In August 2012, Playwriting Australia’s Artistic Director Chris Mead was invited to speak at the 9th Women Playwrights International Conference in Stockholm, Sweden. Chris and a number of Australian women playwrights attended the event and they share their experiences and stories in a special two-part series for the PWA blog.
We all know the power of theatre, and the conference theme, the Democratic Stage was apt. As an emerging playwright from a non-metro city (Canberra), I felt like a grade 6 moving to the big school – there is so much out there that I don’t know about the industry, both in Australia and overseas.
In Egypt, where theatre is telling the stories of revolution that journalism failed to tell; In India, where theatre teaches people that it’s okay to have a daughter, in the ten countries across the world participating in an international theatre project built around the shocking fact that domestic violence kills more women worldwide than cancer.

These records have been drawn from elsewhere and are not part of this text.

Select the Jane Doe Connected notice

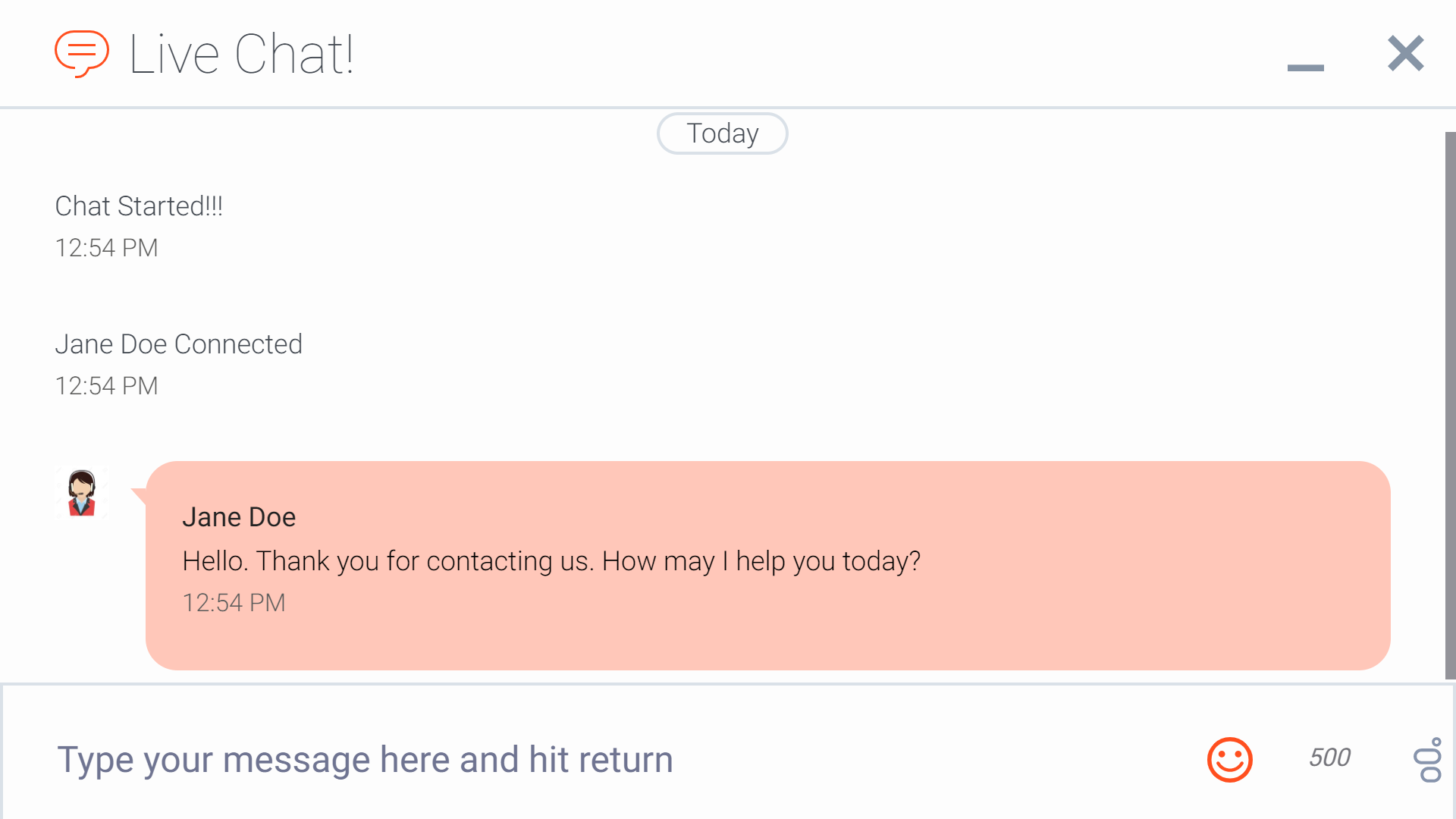[x=178, y=344]
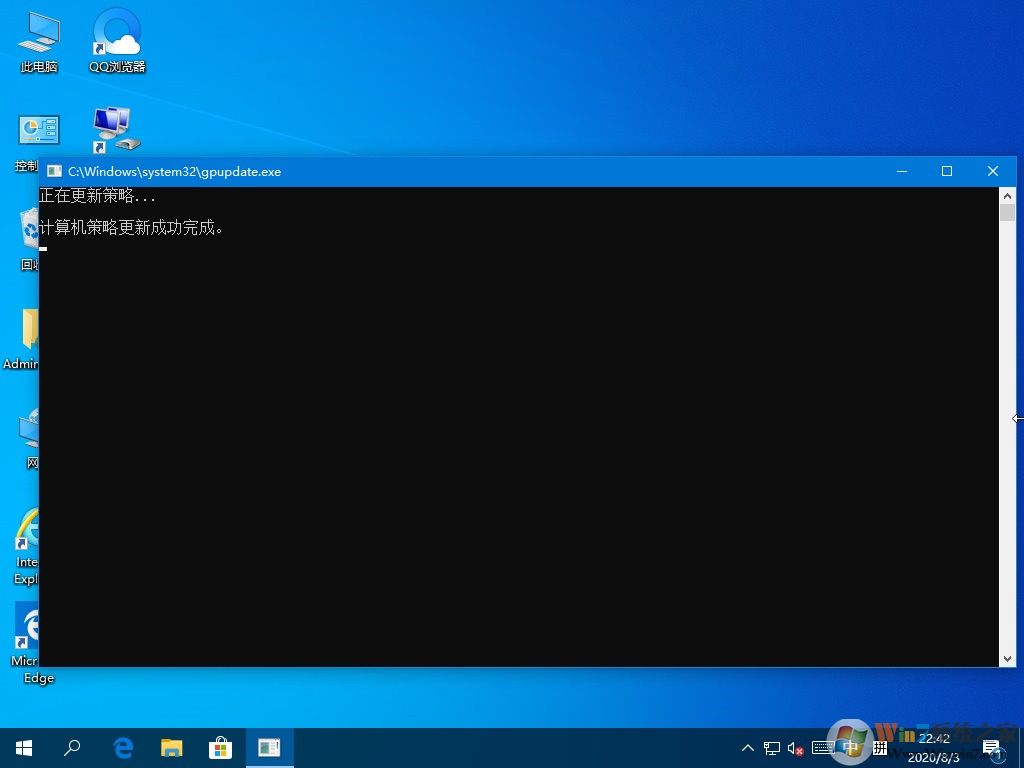Image resolution: width=1024 pixels, height=768 pixels.
Task: Open the 控制面板 Control Panel shortcut
Action: 38,130
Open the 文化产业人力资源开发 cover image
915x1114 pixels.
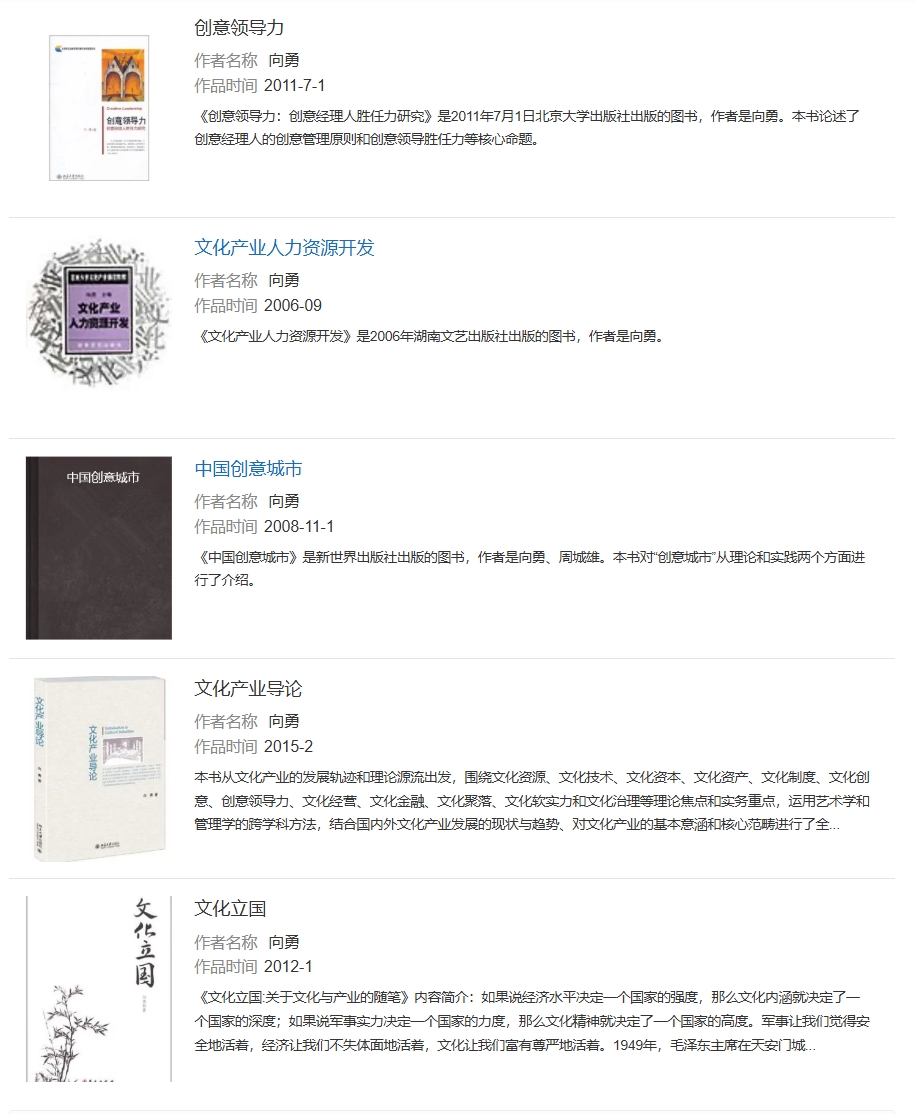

Attending WPIC opened my eyes up to the world—particularly women playwrights. I’m very proud to be part of the community, and proud to have been there as an Australian. I’m looking forward to reuniting at the next conference in Capetown in three years’ time.
– Emma Gibson
I have a confession. Over the six days of the Women Playwright’s International Conference I developed a gnawing insecurity. I felt intimidated by incredibly powerful and articulate women, women from Africa, from Palestine, from India, from Eastern Europe. I met women whose knowledge of history, of art, of language was awe-inspiring. I confess that I felt parochial. I was humbled. I was put in my place, no, I put myself in my relatively privileged place. Importantly, I was reminded of how fortunate I am to be living in a country that does actually venerate its writers. Many of these women have had to fight, gloves off to earn their place as playwrights in their societies.
For me, the highlight of the conference was without doubt the keynote speech by the charismatic Nidal Al Achkar, founder and director of Al Madina Theatre, Beirut. The story of her theatre, her people, her country is one of great struggle. Despite this Achkar exudes enormous humour, confidence, strength and resilience. Throughout the conference I continued to encounter women who make theatre in countries where there is no government funding, where there is in fact great hostility directed at their activities, hostility that sometimes turns violent. Their brave stories left me reeling.

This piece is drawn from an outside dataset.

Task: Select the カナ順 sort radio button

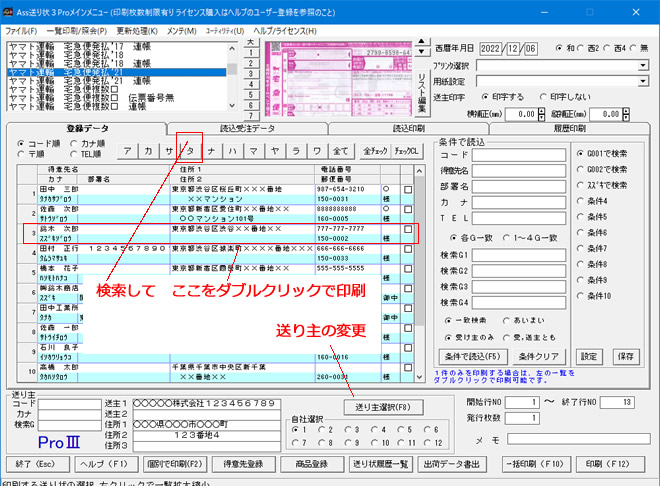Action: click(68, 143)
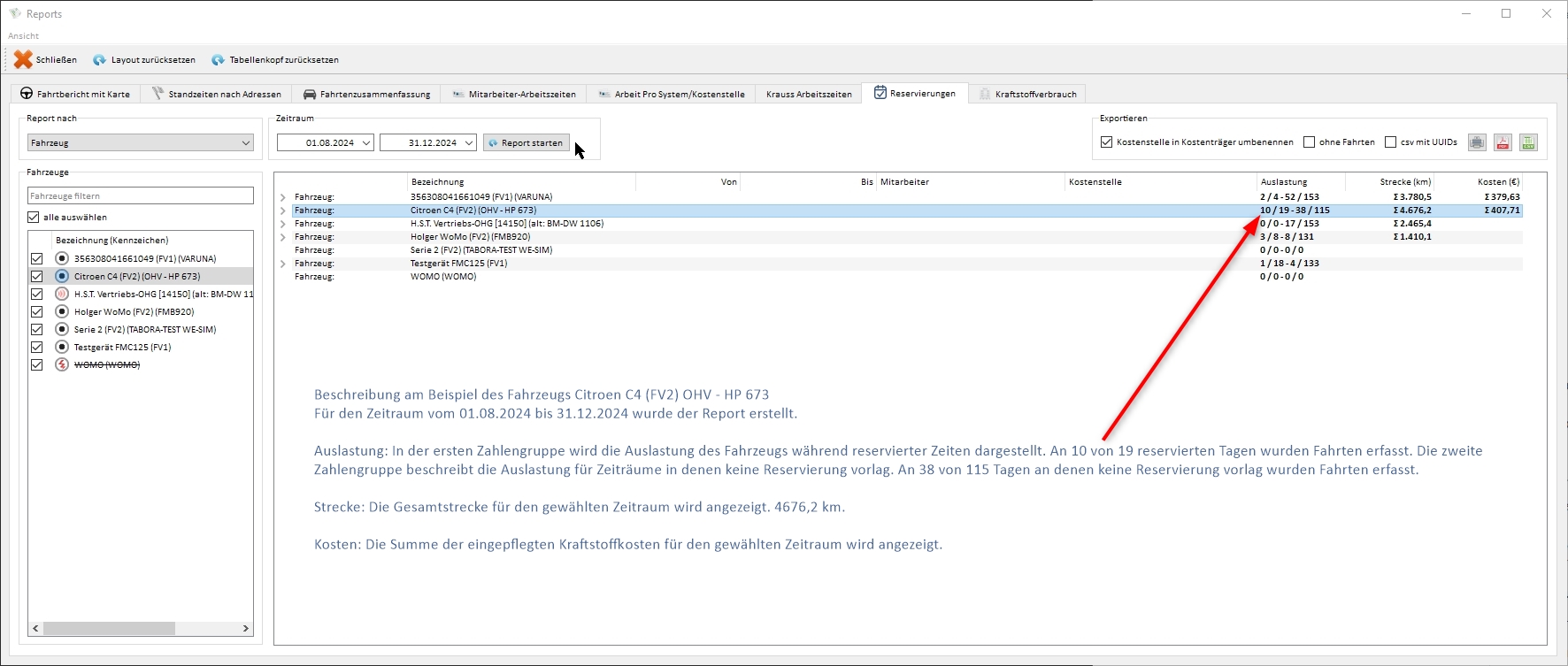Click the WOMO vehicle status icon
1568x666 pixels.
[62, 364]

I’d like to thank the Copyright Agency’s Cultural Fund for supporting my attendance at this vital gathering of women from across the world.
– Angela Betzien
The Women Playwrights International Conference must be one of the best-kept secrets in theatre. How else does such a stellar group of women meet every 3 years to share ideas, rants and dreams, without more ado? I expected to spend 6 days with some women who were passionate about writing for the stage. It turned out to be much more – women who were determined to change their world with theatre – and overwhelmingly, through telling the stories of women.

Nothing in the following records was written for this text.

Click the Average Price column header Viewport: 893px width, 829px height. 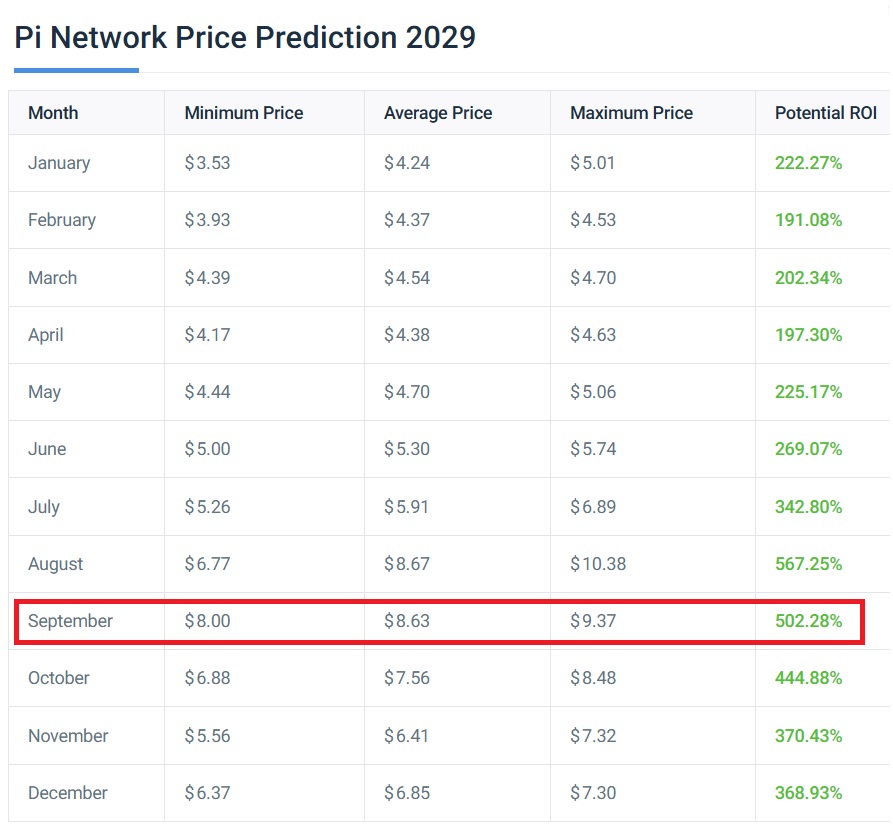click(438, 113)
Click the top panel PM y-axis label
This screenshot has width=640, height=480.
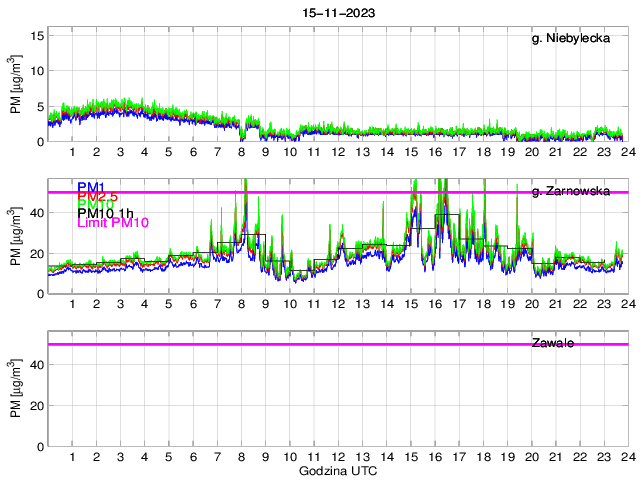click(15, 86)
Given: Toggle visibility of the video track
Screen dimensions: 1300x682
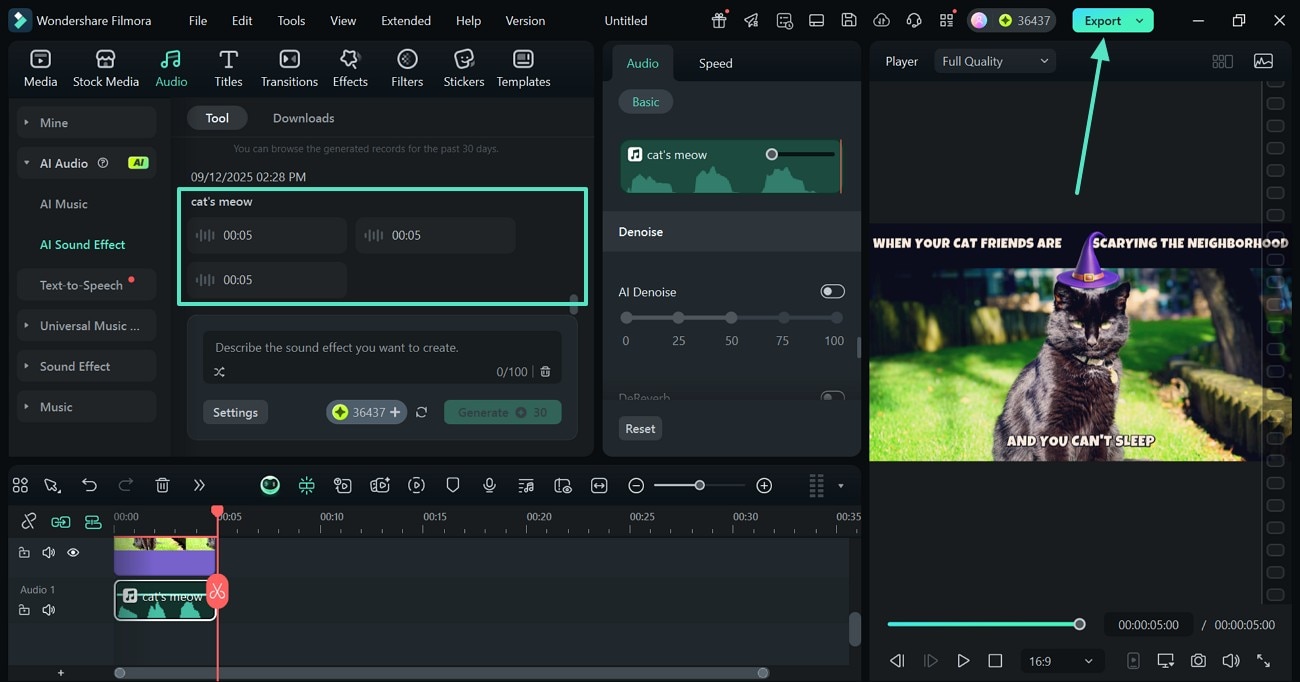Looking at the screenshot, I should click(x=72, y=552).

In the oddly perfect city of Stockholm, day after day we learned about each other’s worlds – from being a young female artist in Afghanistan to trying to write colourblind in post-apartheid South Africa to turning eyewitness accounts from the Arab Spring into a storytelling forum travelling across Egypt.
The best part of attending the conference was not hearing my play read or making contacts (whatever that really means) – it was leaving with a sense of being part of an international community of women who write and create and will never stop doing just that.
– Zoe Hogan
How gratifying it was to receive the email, sitting in the bedroom of a country hotel (I am there in Hawkesdale to co-devise a production of The Golden Fleece with a rural school) – Congratulations you are going to Stockholm.
My play Black Box 149 is presented in part on the stage of the East Wing- and has a one off showing with rehearsals beforehand. Karin Hauptmann is the Swedish director and moderator from Dramalabbet (a co-partner of the conference with Riksteatern). The cast is Nidhal Fares who has been five years in Sweden and who worked for twenty-five years in the National Theatre of Iraq and Ale Ottenby “a struggling actor”, as he describes himself. The challenge is how the play will read with their dual Arabic/ English text. It is fantastic. The discussion with the enthusiastic audience is about how the play was written, the research and the response of audiences in Australia. It is gratifying when a political play with two male actors is accepted into a conference dominated by women centric issues – one of the beautiful contradictions of this conference and place.